A tire running with incorrect pressure can cause uneven wear, sending you to the tire shop earlier. Find out what the correct tire pressure is for your car in the manual or on a decal in the frame on the driver’s side door. Regularly check the tire pressure (use this step by step guide) or ask the mechanic to check the air at your next oil change, and add air as needed (especially during cold months or when the temperature changes suddenly). Don’t wait until the Tire Pressure Monitoring System warning light comes on; many TPMS warning lights don’t come on until the tire is 20% under the recommended tire pressure. Because more of the tire is in contact with the road when the tire pressure is low, the tires wear down faster.
Get a regular tire rotation.
Tires wear differently depending on where the tire is positioned. This is especially true for front wheel drive vehicles which use the front tires primarily for traction. To get an even wear on all the tires, schedule a tire rotation every 5-8,000 miles or with every second oil change (if scheduled every 3,000 miles).
Make sure your car is aligned.
A car alignment ensures that your car is balanced and that the tires are wearing properly. Watch for signs that your car is not aligned, which can wear down the tire tread and suspension parts faster than normal. Look for a vibration or shake that gets worse as the car goes faster, loud tire noise, or shaking. When you notice signs that the car alignment is incorrect, schedule an alignment (typically every 6,000 miles).

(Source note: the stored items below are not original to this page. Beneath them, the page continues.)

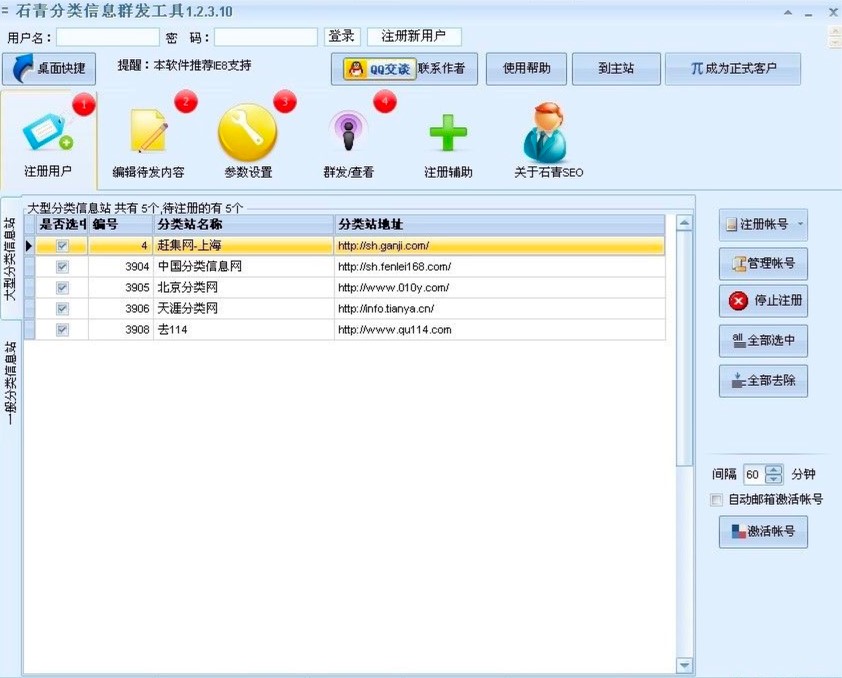Screen dimensions: 842x678
Task: Expand the 注册帐号 dropdown arrow
Action: tap(800, 225)
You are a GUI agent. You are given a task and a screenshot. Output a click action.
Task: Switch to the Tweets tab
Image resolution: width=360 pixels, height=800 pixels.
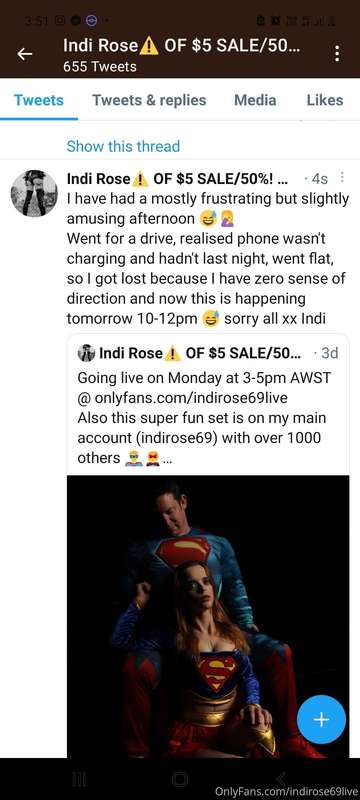39,100
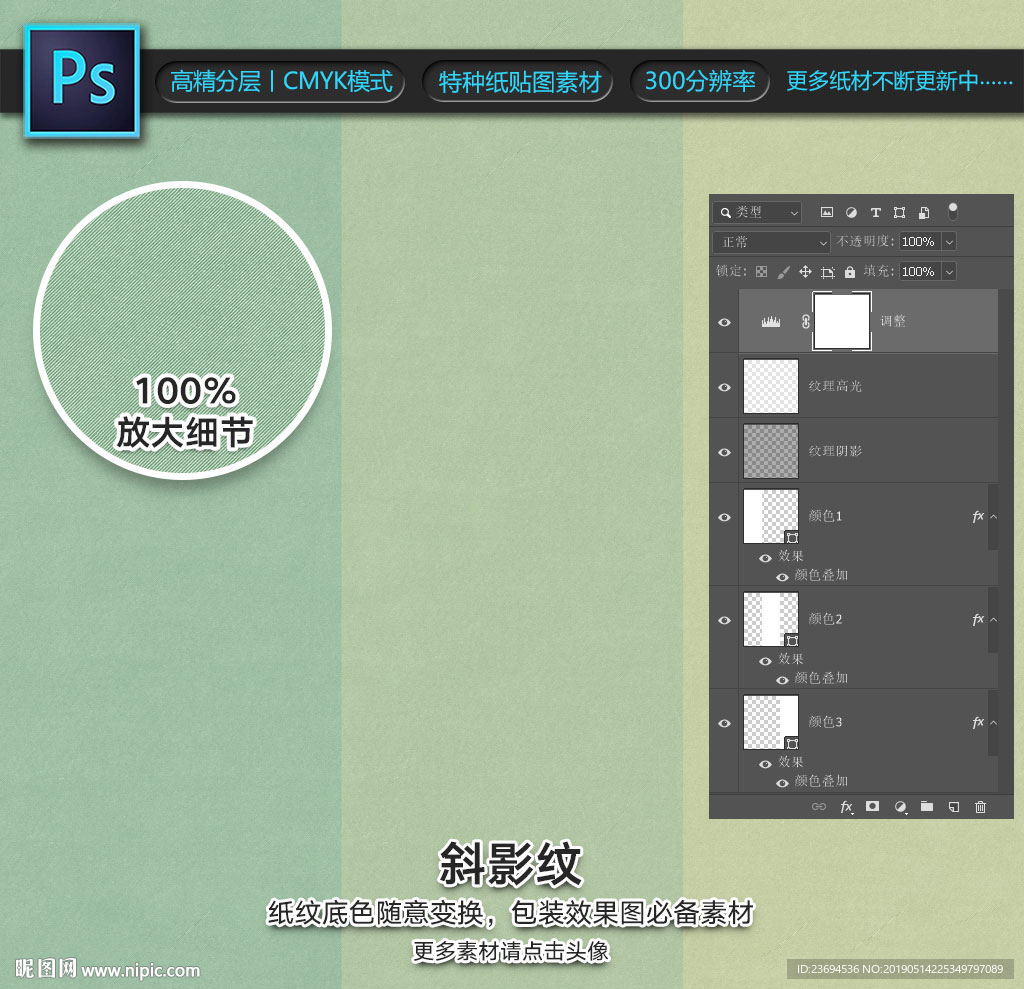Click the 调整 layer's white mask thumbnail
Screen dimensions: 1024x989
click(x=842, y=321)
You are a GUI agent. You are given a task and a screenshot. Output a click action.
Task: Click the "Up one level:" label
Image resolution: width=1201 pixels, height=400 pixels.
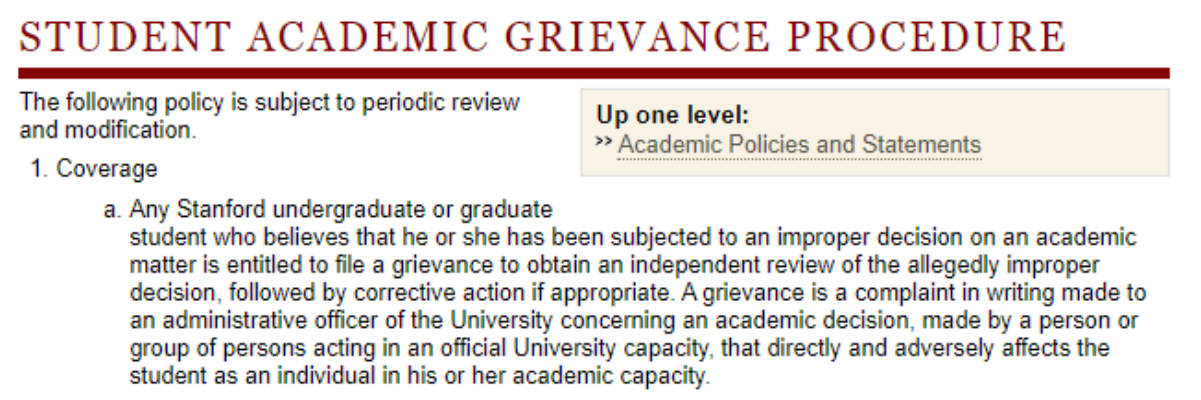(x=672, y=114)
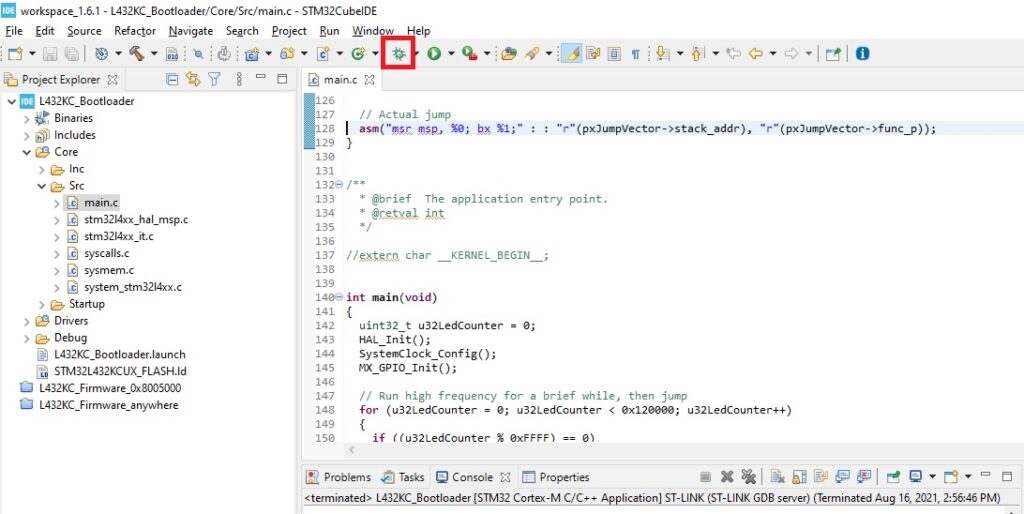Open the Project menu
The image size is (1024, 514).
point(289,31)
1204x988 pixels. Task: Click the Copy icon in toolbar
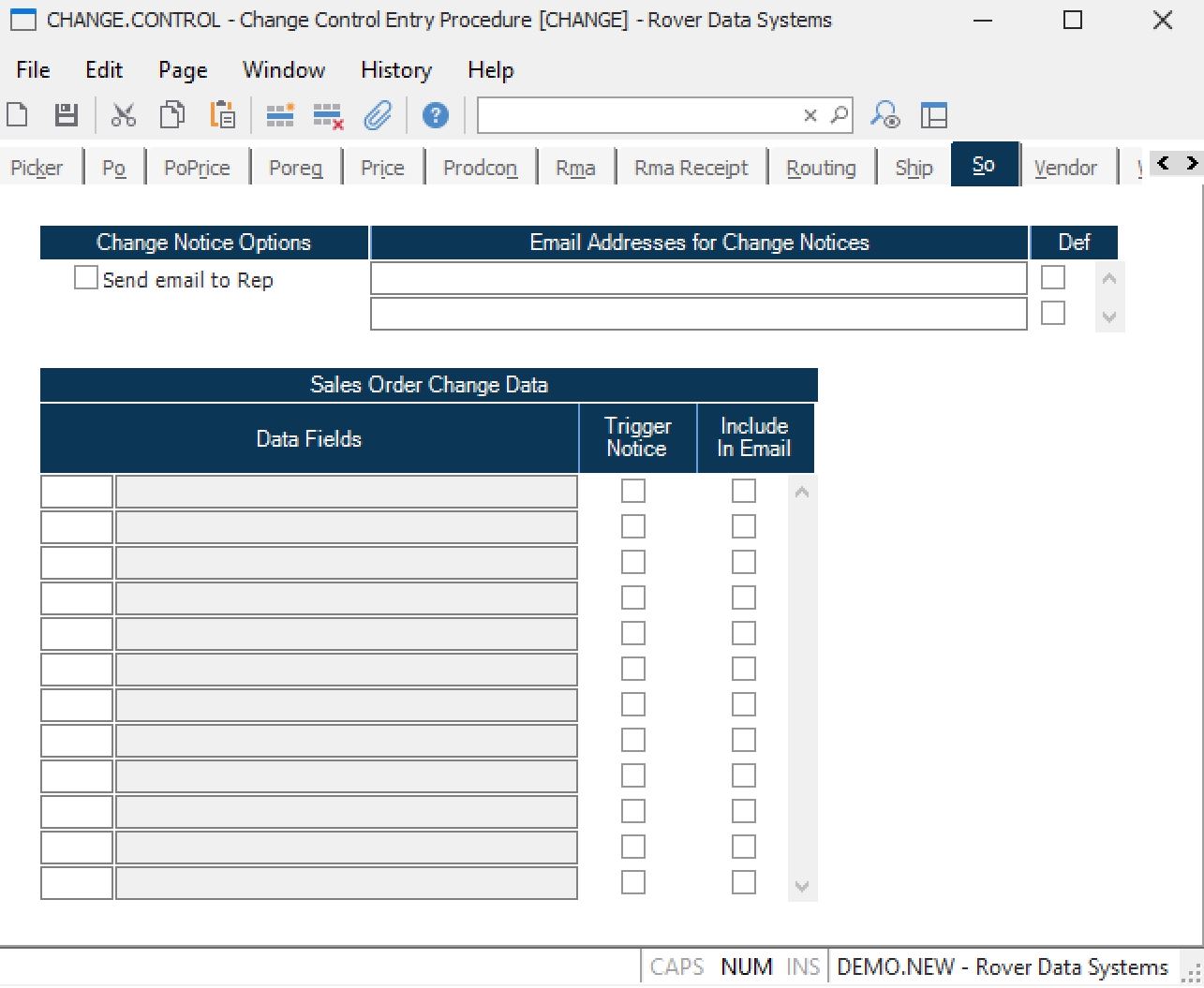172,115
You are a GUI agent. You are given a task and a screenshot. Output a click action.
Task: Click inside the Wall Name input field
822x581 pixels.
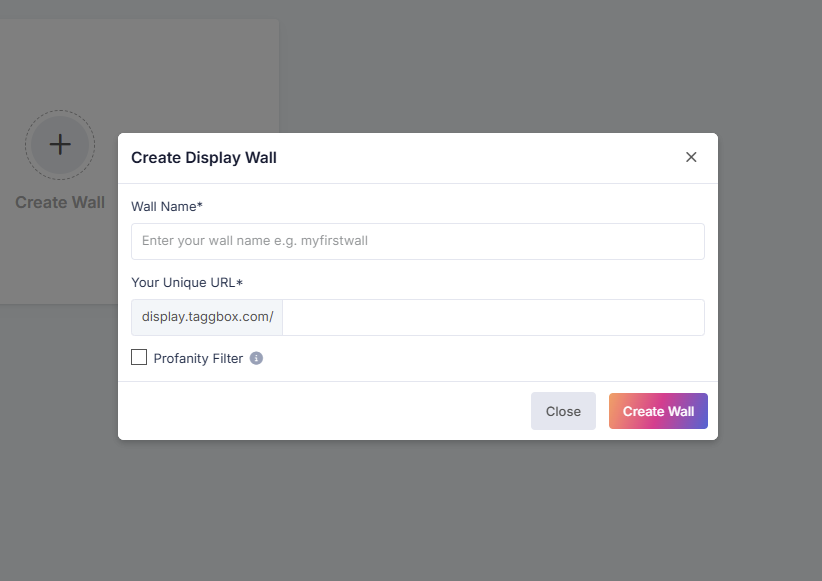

Get suspension issues fixed right away.
The suspension parts of your car play a part in the ride and wear of the tires. If you notice any signs that the suspension parts are worn and need replacement, schedule an appointment as soon as possible. Signs of worn suspension parts include a car that leans abruptly forward when you brake, oil on your shock, sudden pulling to the right or left, or a lot of bouncing when driving. Prompt repair and tire maintenance can get you a few extra miles before you need to order your next set of tires.